For women, 83 per cent of claims were for cancer and, of these, 59 per cent were for breast cancer. That’s compared with 54 per cent of males claiming for cancer.

By way of contrast, some 34 per cent of men claimed for heart disease and just 11 per cent of women put a claim in for heart disease.

“A person suffering from one of the four main critical illnesses has a nearly 50 per cent chance of surviving for up to 10 years beyond the critical incident,”4 said Mr Jennings. “So you should be thinking about your own quality of life during the time you are sick or otherwise incapacitated – how are you going to pay your mortgage, take care of your children, and cover your expenses during any period of reduced working capacity.

“A lump sum benefit can make a real difference in meeting the regular expense, along with any additional medical costs.”

“The diagnosis of a serious illness is devastating in any circumstances, but the burden will be far greater if your financial security is also put at risk,” said Mr Jennings. “Although 1-in-4 men and 1-in-5 women will suffer a serious illness before age 65,5 current survival rates mean that many patients go on to make a full recovery and enjoy a good quality of life.”
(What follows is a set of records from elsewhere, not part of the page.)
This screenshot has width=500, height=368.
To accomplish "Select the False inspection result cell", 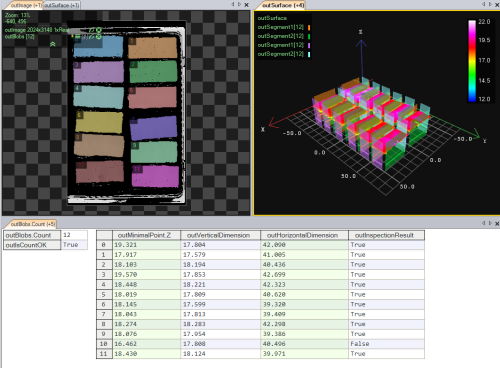I will 386,344.
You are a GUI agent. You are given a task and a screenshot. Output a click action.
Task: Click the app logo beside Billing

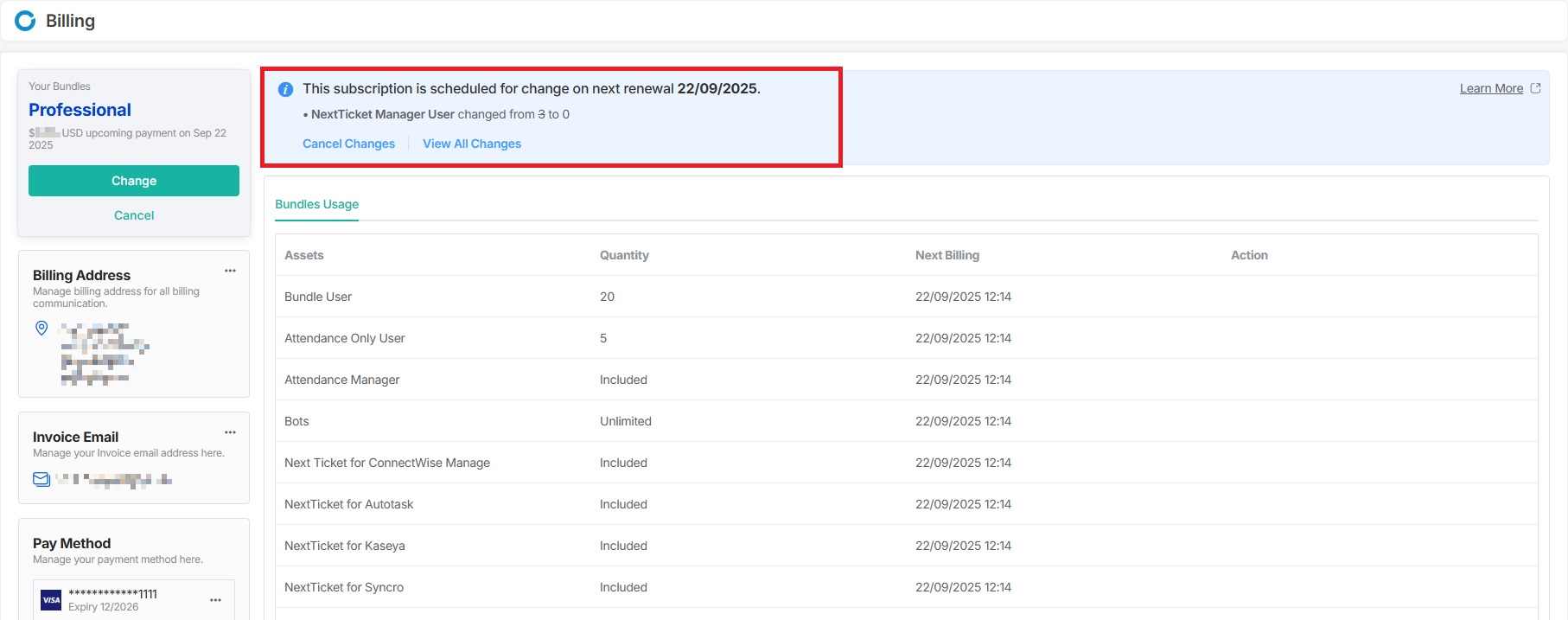[26, 21]

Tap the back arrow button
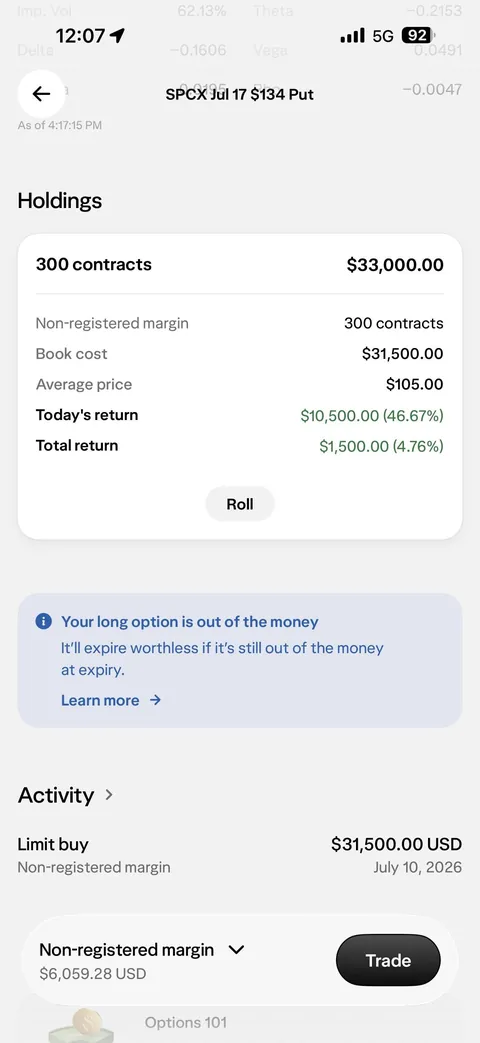pyautogui.click(x=41, y=94)
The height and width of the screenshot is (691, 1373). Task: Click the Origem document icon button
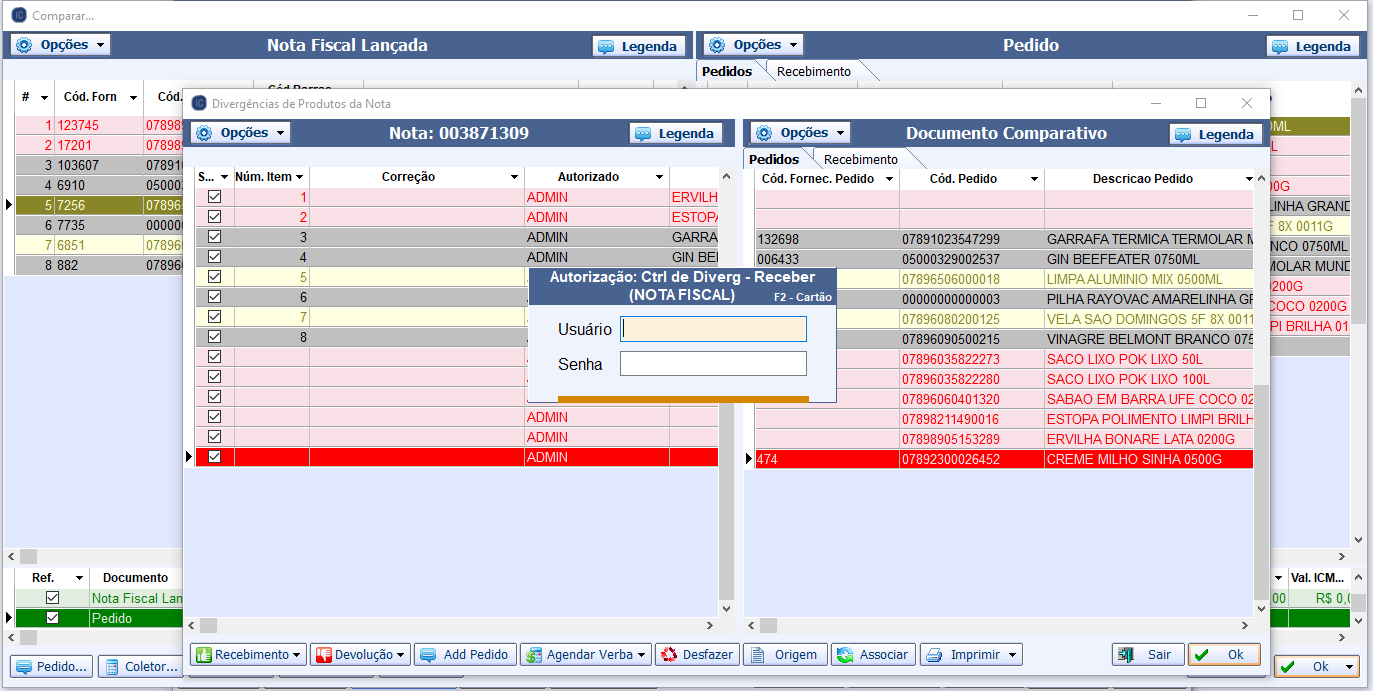[785, 655]
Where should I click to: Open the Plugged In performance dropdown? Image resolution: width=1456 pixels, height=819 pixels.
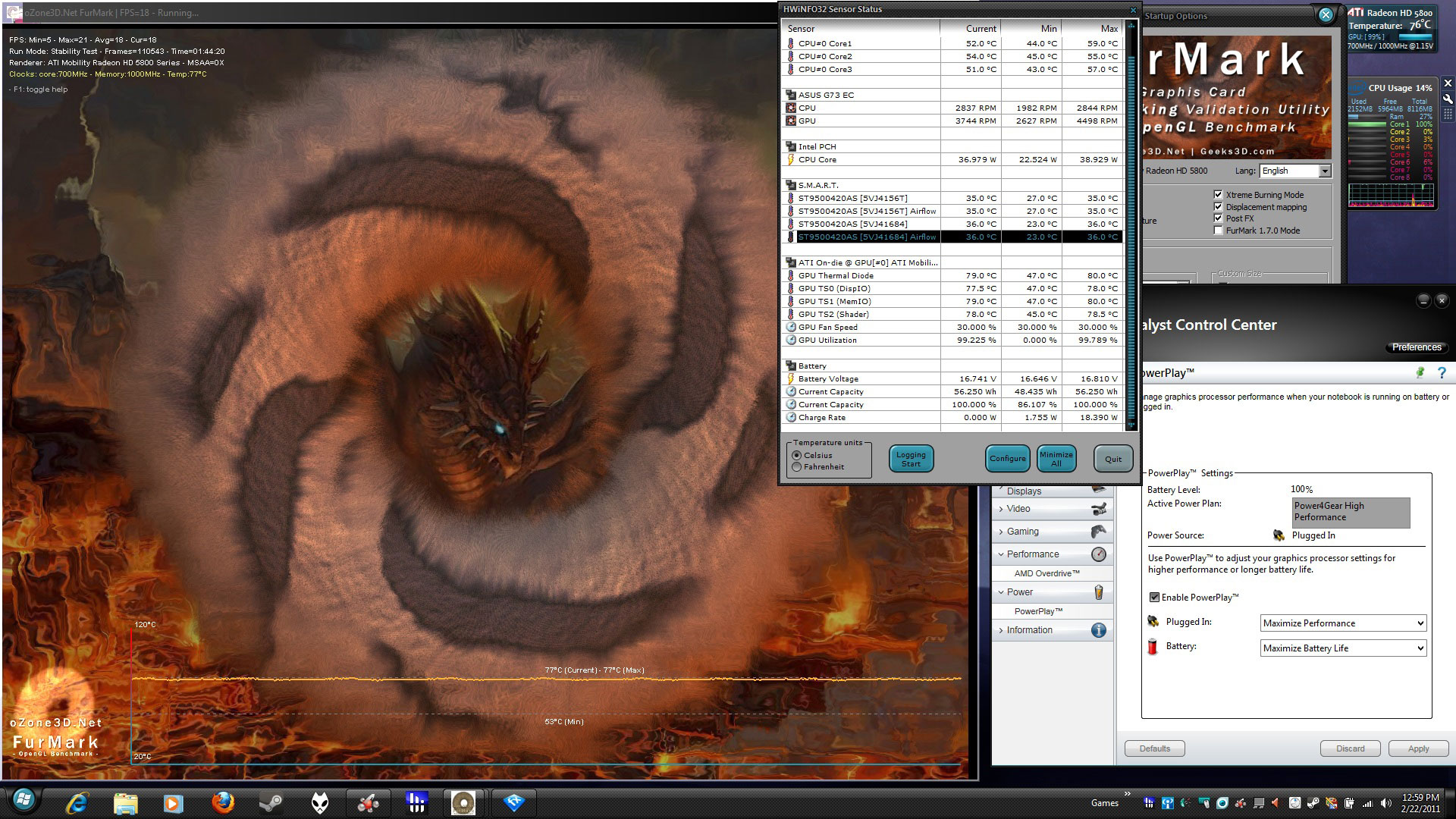point(1342,623)
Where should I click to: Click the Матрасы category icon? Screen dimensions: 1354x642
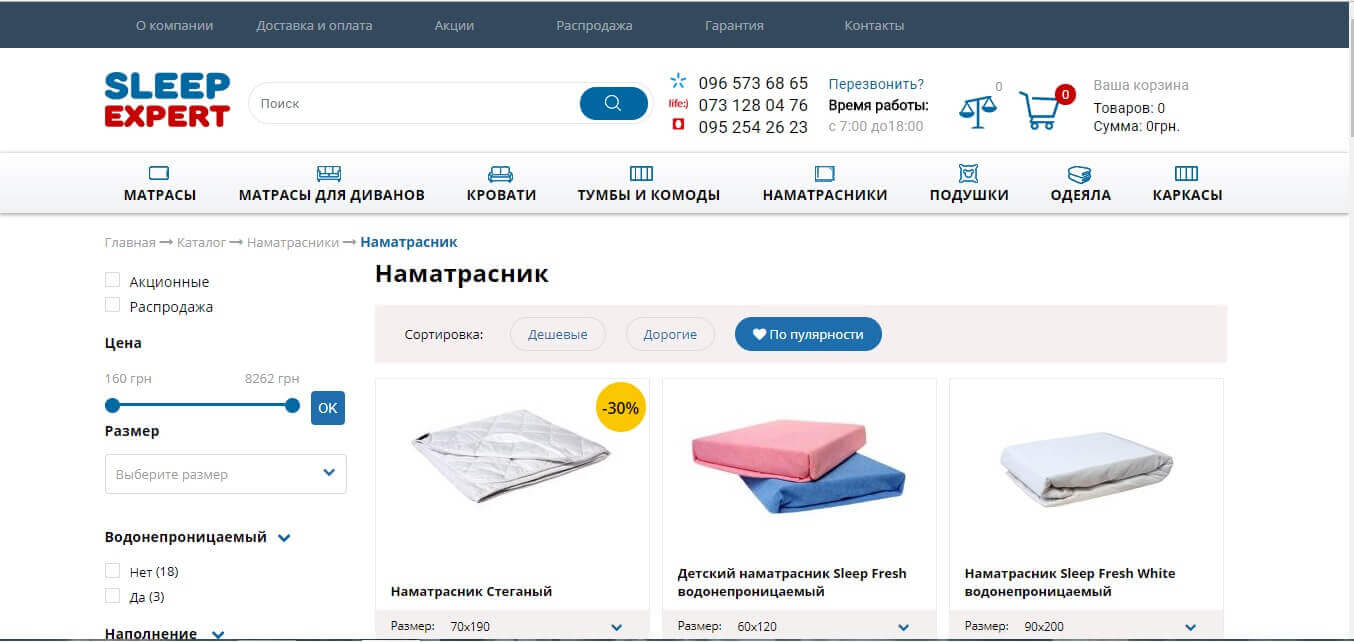(x=159, y=171)
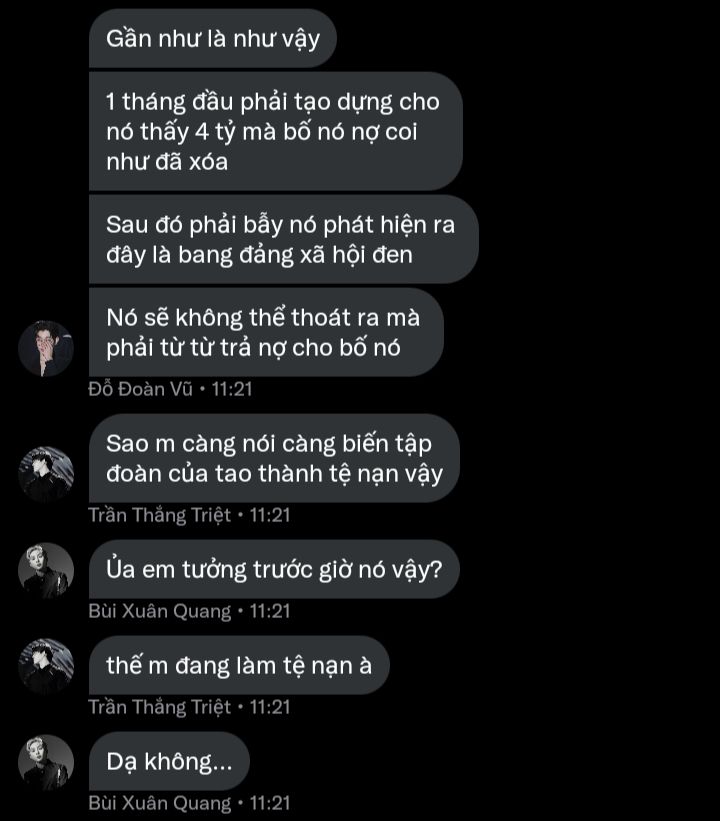Image resolution: width=720 pixels, height=821 pixels.
Task: Click the 11:21 timestamp below 'Dạ không...' message
Action: pyautogui.click(x=270, y=803)
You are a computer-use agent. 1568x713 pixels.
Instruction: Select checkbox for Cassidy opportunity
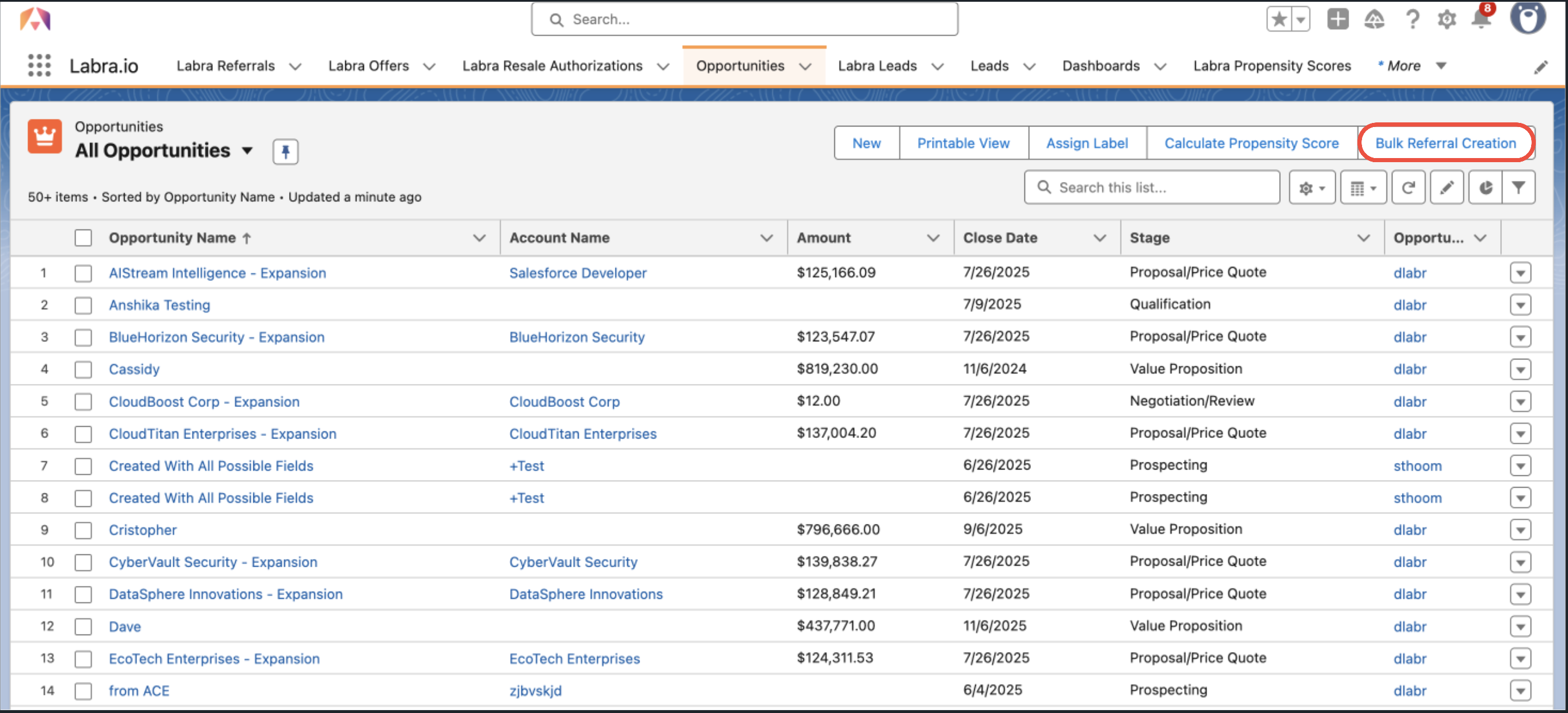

The cost of cover is affected by a range of variables including age, gender, occupation, general health, lifestyle habits, the sum insured, and the events or diseases covered. As an indication, a non-smoking, 42-year old female, in good health wanting trauma insurance coverage up to $250,000, could expect to pay a monthly premium of anywhere from $65 to $105.

Case study - Good advice and trauma cover

Roger agreed to have an adviser look over his current insurance cover for his borrowings to see if, firstly, he had sufficient cover and, secondly, if he could get a better deal. This proved to be a very beneficial first step and led to him taking out a new policy.

It turned out that he didn’t have sufficient insurance if he died to cover all of his borrowings, plus he had no trauma or income protection policies. When he saw the quote and how little more it would cost to more than fully cover his borrowings, as well as cover for any potential trauma or loss of income, he was very happy.

The new premiums were not a lot more than what he was paying, and for a fraction of the cover. Roger was pleased he took this policy out as, six months’ later, he was diagnosed with operable cancer. He had to be off work for a number of weeks to undergo a course of chemo/radio therapy and then have surgery with further recovery time.

Thanks to the policies, he received the one-off trauma payment to offset the ongoing loss of income. This meant he could recover without the burden of the financial pressure on him and his family. Though there was the usual paperwork involved in claiming, it was a smooth process in dealing with the insurance company.